**BRIEF**
Search the listing below for the word "Given" and copy each line that holds it.

**DATA FOR PROCESSING**

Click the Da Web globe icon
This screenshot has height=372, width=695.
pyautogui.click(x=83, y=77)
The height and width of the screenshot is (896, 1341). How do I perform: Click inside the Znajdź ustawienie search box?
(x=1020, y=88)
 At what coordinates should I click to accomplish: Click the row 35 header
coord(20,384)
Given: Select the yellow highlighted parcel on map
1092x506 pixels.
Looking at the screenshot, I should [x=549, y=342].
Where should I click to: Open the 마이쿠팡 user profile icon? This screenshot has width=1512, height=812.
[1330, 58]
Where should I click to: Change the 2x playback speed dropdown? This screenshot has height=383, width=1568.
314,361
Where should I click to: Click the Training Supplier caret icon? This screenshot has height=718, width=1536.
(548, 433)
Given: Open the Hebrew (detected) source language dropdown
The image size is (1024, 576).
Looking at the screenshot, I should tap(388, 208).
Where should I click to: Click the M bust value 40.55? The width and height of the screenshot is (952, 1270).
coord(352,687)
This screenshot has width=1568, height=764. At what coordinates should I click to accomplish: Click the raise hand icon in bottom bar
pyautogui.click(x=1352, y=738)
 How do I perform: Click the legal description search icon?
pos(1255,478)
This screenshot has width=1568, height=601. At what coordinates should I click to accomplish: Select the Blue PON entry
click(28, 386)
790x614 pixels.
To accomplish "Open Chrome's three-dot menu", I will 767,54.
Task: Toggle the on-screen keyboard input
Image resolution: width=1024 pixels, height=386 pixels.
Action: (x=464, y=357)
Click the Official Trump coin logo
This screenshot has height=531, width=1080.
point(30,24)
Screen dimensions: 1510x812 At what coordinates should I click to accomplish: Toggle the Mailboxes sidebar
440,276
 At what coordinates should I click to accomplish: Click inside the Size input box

**ANSWER TO THE PROBLEM**
Given: Select the yellow highlighted parcel on map
Given: Open the Hebrew (detected) source language dropdown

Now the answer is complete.